_Document section_

.....

Professor Dr. Dr. Andreas Maercker

Alfried Krupp Senior Fellow
(April - September 2022) 

  • Studied medicine at the Humboldt University in Berlin
  • 2011 to 2018 head of a working group of the WHO to revise the international classification of diseases in the field of trauma and stress-related disorders
  • Since 2017 head of the Historical Commission "Instrumentalization of Psychology in the Former GDR" of the German Society for Psychology
  • Professor of Psychopathology and Clinical Intervention at the University of Zurich and Co-Director of the Psychotherapeutic Center of the Psychological Institute

Fellow project: "Clinical psychological perspectives on historical trauma“

My project on "Clinical Psychological Perspectives on Historical Trauma" will be dedicated to the further development of a concept in psychotraumatology that emerged as complementary to the 40-year-old concept of Posttraumatic Stress Disorder in Clinical Cultural Psychology and the academic discipline of social work: the notion of Historical Trauma.
A clinical view of historical trauma, such as the one I present for discussion, focuses on groups of survivors who, during therapeutic treatment or psychosocial interventions, want to deal with the historical trauma inflicted on them or their ancestors. In a direct way, these patients do so when they want to talk explicitly about the extremely aversive collective experiences. In particular, an indirect form of thematization is the insistence on belonging to a particular group of affected people defined ethnically or historically.
In my project, I would like to take up implicit and explicit discourses on the concept of historical trauma and work out whether a differentiation is possible that sharpens the conceptual inventory and enables social- or emotion-historical approaches to contemporary history for certain groups of victims such as the survivors of the Shoa, genocides, colonial and state dictatorial violence.

.....

_Exercises_
A) Answer these questions from the profile:
(i) At which university did Andreas Maercker study medicine?
(ii) During which years did he head the WHO working group on trauma and stress-related disorders?
(iii) How old does the profile say the concept of Posttraumatic Stress Disorder is?
B) Quote the profile from "In my project, I" up to and including "state dictatorial violence.".
The items after the profile are separate material.

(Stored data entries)
.....

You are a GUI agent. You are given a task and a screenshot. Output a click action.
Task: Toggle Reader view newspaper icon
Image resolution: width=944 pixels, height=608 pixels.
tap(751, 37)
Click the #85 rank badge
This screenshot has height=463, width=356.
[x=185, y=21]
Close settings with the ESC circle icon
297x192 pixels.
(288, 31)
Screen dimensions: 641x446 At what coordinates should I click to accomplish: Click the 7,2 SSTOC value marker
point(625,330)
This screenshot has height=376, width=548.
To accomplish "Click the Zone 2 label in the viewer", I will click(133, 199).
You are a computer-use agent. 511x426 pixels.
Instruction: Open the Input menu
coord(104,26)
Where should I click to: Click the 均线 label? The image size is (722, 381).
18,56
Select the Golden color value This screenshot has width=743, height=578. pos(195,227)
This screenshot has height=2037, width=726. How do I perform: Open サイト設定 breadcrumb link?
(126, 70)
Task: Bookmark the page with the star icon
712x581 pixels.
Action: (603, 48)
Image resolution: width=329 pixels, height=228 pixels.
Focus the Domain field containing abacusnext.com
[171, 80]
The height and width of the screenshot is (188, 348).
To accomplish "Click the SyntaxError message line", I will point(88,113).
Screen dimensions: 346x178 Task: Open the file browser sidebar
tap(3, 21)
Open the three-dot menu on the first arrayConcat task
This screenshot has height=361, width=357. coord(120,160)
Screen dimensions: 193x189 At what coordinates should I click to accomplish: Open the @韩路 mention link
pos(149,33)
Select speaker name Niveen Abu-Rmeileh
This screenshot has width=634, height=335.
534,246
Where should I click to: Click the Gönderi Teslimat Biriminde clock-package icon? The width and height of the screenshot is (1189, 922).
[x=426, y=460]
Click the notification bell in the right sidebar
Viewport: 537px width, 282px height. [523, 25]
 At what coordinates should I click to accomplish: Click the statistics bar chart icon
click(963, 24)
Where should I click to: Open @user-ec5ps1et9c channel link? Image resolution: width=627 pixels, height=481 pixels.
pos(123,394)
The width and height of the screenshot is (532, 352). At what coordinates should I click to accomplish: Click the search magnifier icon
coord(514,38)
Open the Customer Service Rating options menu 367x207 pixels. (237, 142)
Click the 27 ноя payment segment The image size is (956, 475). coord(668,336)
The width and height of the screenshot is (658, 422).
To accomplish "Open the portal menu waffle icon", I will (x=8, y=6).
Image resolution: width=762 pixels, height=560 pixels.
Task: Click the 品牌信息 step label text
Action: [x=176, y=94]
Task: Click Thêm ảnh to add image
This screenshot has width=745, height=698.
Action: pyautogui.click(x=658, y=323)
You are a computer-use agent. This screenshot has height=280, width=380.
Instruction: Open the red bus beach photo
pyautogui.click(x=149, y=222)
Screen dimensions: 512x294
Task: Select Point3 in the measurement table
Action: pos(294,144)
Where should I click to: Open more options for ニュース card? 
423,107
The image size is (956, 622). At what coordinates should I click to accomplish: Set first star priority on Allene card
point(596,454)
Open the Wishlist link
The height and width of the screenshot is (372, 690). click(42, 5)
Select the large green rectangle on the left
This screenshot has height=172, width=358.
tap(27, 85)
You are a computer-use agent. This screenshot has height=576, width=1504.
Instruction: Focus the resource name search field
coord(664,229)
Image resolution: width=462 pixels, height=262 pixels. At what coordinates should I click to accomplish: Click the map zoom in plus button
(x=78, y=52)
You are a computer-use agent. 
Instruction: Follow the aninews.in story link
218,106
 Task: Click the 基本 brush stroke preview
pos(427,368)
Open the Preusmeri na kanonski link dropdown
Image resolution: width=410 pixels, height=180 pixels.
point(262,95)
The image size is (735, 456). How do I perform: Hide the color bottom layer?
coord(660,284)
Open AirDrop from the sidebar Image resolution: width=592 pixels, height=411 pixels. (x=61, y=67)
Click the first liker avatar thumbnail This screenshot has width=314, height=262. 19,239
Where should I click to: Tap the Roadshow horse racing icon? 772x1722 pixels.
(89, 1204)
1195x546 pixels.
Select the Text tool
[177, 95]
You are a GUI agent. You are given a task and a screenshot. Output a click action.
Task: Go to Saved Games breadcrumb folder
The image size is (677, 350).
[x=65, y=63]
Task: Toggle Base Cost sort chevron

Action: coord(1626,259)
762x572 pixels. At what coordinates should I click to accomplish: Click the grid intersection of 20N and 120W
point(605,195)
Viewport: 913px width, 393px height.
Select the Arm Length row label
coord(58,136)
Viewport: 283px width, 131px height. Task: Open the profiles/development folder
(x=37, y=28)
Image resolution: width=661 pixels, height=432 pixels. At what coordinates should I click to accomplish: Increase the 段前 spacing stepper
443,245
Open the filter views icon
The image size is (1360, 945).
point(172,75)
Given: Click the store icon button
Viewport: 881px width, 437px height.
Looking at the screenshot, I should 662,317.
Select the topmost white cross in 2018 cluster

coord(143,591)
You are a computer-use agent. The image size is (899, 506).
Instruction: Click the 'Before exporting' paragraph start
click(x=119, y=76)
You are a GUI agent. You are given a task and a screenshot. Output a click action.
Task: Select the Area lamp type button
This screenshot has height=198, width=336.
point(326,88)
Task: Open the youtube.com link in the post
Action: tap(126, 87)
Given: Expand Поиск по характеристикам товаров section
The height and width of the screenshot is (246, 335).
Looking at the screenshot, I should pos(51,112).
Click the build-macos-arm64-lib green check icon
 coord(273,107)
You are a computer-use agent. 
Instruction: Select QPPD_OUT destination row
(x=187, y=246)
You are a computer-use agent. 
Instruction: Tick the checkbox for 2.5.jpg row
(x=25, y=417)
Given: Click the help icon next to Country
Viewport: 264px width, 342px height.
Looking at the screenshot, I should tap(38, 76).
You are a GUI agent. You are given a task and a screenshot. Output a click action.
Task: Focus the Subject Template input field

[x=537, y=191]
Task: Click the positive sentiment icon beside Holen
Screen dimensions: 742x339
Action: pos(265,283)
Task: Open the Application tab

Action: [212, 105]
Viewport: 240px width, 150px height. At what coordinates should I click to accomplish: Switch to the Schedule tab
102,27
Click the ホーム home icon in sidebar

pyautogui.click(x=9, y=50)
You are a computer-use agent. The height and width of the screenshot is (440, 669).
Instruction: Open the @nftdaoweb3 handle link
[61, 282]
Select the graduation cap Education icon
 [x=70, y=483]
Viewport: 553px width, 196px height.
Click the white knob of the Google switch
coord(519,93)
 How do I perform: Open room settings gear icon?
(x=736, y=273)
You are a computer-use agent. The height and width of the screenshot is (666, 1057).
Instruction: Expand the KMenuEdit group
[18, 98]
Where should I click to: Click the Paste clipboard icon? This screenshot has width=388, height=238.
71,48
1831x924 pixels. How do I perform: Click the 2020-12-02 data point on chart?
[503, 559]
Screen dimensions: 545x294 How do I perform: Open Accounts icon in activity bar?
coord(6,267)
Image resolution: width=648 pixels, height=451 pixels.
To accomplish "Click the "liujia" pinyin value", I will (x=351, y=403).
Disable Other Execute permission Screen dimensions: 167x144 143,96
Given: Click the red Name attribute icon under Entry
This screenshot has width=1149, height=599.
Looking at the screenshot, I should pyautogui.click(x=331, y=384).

.....

_Exercise solutions_
A)
(i) The Humboldt University in Berlin
(ii) 2011 to 2018
(iii) 40 years old

B)
In my project, I would like to take up implicit and explicit discourses on the concept of historical trauma and work out whether a differentiation is possible that sharpens the conceptual inventory and enables social- or emotion-historical approaches to contemporary history for certain groups of victims such as the survivors of the Shoa, genocides, colonial and state dictatorial violence.